Outward

Federal Judge Mangles Precedent, Upholds Louisiana’s Gay Marriage Ban

Louisiana state flag.
Sometimes confidence is misplaced.

Photo by Jiri Flogel/Shutterstock

In a startling reversal of a nationwide trend, U.S. District Judge Martin Feldman upheld Louisiana’s gay marriage ban Wednesday, holding that it furthered the “central state interest” of “linking children to an intact family formed by their biological parents.” Feldman, a Reagan appointee, is not the first judge since 2013’s United States v. Windsor to uphold a gay marriage ban. He is, however, the first federal judge, a key distinction that gives his ruling significant clout.

The thrust of Feldman’s ruling rests on a misinterpretation of the so-called animus doctrine. According to the Supreme Court, laws motivated exclusively by anti-gay animus toward gay people violate the equal protection clause of the 14th Amendment. After the court struck down a federal gay marriage ban in Windsor, the vast majority of judges have concluded that all gay marriage bans are presumptively motivated by animus. That’s a logical conclusion, given the Windsor court’s assertion that the federal ban’s “principal purpose and necessary effect” was to “demean” and “degrade” gay people.

But as I’ve written before, the animus doctrine has a weak spot: It’s pretty easy for an eager judge to put a fig leaf over the hostility that motivates anti-gay laws. Feldman, for instance, is shocked that gays would even suggest such a motive, berating them for insisting that Louisiana’s ban “could only be inspired by hate and intolerance.” Rather, denying gay people the right to marry is a perfectly reasonable way “to achieve marriage’s historically preeminent purpose of linking children to their biological parents.” To insinuate that the law was passed to “vilify” gays, Feldman scoffs, is absurd and insulting.

Intriguingly, Feldman borrows his reading of the animus doctrine from Judge Jerome Holmes’ concurrence in Bishop v. Smith, the 10th Circuit’s gay marriage decision. Although Holmes held that gay marriage bans are unconstitutional, he wrote separately to note that he did not believe they were based in animus. His reading of animus doctrine was, in turn, borrowed almost wholesale from a seminal article by Susannah W. Pollvogt, a professor at Washburn University School of Law. I asked Pollvogt what she thought of Holmes’ take on her article.

“I disagree with much of what he says,” she told me.

And what about Feldman’s understanding of animus?

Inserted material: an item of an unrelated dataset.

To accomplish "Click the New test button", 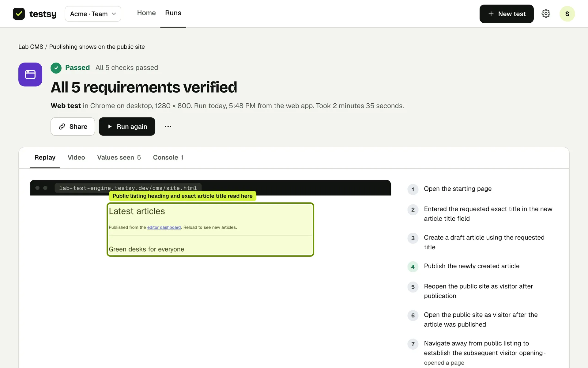I will [507, 14].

Pollvogt described it as simply “wrong”:

Supreme Court precedent unequivocally establishes that to say a law is based in animus is not to say that the law’s proponents were motivated by hate. Rather, much milder mindsets such as moral disapproval, private bias, fear or discomfort may constitute “animus” in a constitutional sense. It would be delusional to ignore that we are all affected by bias from time to time, and that those biases evolve and change as society evolves.

Feldman, then, has based his ruling on an opinion that draws directly from a law review article—and the author of that article describes both rulings as misguided and inaccurate.

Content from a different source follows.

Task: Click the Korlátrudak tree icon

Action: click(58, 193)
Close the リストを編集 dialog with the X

Although Feldman’s complete misunderstanding of animus is somewhat irritating, it might actually be productive in the long run. If every single judge ruled in favor of equality, the issue might never have traveled back to the Supreme Court, leaving the core question of gay marriage rights in something of a legal limbo. But as more judges buck Windsor’s clear command of equality, the high court will almost certainly feel compelled to take another gay marriage case and settle the issue once and for all.